Here’s food for thought: The more often you dine together as a family, the healthier and happier your children will be. Clear evidence of how powerful the simple act of sitting down to a family dinner can be comes from a Canadian study of more than 26,000 adolescents, ages 11 to 15, published in Journal of Adolescent Health.
With each additional family dinner per week, the researchers found that kids had fewer emotional and behavioral problems, better mental health, more trusting and helpful interactions with others, and greater overall satisfaction with life–regardless of the adolescents’ age, gender or the family’s income.
Here are more ways eating as a family enhances children’s health:
Lower risk for eating disorders. An analysis of 17 studies involving more than 182,000 kids and teens also found that those who shared three or more meals a week with their families were 35 percent less likely to develop “disordered eating,” defined as binging or purging, taking diet pills, fasting, and other unhealthy eating behavior, compared to kids who ate family dinners once a week or less often.

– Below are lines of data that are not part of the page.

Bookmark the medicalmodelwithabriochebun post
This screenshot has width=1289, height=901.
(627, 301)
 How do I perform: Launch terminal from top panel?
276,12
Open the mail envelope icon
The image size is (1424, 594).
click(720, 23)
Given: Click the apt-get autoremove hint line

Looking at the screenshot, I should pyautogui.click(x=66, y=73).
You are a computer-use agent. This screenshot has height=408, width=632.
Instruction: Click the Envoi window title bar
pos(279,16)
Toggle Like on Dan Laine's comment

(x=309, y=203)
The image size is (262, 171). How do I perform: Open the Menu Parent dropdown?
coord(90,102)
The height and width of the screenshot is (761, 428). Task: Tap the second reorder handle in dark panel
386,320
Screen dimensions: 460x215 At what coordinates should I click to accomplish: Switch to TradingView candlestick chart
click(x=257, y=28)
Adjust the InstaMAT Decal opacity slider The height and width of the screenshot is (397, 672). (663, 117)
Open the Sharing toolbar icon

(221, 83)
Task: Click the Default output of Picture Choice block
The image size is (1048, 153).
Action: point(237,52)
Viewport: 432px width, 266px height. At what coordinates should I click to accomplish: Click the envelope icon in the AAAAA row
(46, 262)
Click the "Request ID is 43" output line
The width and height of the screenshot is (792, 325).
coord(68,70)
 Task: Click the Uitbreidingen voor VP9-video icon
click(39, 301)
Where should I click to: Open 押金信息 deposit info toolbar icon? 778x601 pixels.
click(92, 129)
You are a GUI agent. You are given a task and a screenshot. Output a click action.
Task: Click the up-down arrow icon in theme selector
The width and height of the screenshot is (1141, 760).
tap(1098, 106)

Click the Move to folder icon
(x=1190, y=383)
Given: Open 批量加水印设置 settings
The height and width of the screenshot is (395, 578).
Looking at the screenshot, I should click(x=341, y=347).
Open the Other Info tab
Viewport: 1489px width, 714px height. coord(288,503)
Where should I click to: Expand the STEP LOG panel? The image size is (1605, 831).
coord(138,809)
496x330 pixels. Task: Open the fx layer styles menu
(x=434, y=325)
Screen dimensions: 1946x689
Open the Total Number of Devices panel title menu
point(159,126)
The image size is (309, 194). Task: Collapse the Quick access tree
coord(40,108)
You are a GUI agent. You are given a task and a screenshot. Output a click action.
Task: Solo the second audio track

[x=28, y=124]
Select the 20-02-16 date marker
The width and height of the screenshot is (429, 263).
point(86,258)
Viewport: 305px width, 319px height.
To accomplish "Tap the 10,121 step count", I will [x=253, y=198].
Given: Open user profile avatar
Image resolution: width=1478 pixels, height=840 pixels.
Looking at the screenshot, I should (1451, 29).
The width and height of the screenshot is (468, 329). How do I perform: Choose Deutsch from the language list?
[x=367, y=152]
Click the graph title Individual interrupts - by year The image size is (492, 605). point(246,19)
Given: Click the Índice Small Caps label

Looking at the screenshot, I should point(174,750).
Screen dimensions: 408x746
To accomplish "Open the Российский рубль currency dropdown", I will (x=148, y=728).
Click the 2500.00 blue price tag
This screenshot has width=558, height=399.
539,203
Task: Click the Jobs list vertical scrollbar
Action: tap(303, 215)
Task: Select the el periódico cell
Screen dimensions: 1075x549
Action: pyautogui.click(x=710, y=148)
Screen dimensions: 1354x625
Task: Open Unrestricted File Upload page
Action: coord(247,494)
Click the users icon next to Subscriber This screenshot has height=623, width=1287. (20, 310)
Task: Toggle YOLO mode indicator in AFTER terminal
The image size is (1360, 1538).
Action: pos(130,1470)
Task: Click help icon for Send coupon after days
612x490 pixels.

Reduced threat of childhood obesity. Kids trim their risk for obesity by nearly 40 percent if they eating their evening meal with their family 5 or more times a week, get enough sleep, and watch less than 2 hours of TV daily, a study of 8,550 American 4-year-olds reported in the journal Pediatrics. What’s more, kids who followed even one of these healthy habits, had a 25 percent reduction in obesity risk, compared to children who had none of them.
Better grades and smarter kids. The magic of family meals also includes boosting kids’ academic performance. Researchers reports that mealtime conversations help children build larger vocabularies, become better readers, and perform better in school. Nearly twice as many students who get A’s in school dine with their families 5 or more times per week, compared to kids with lower grades.
Less risk for substance abuse. Compared to teens who dine regularly with their families, those who rarely do are twice as likely to have tried cigarettes or alcohol, and 1.5 times more likely to have used marijuana, reports the National Center on Addiction and Substance Abuse. Those who dine with their family fewer than 3 times per week are also twice as likely to say that they plan to try drugs in the future.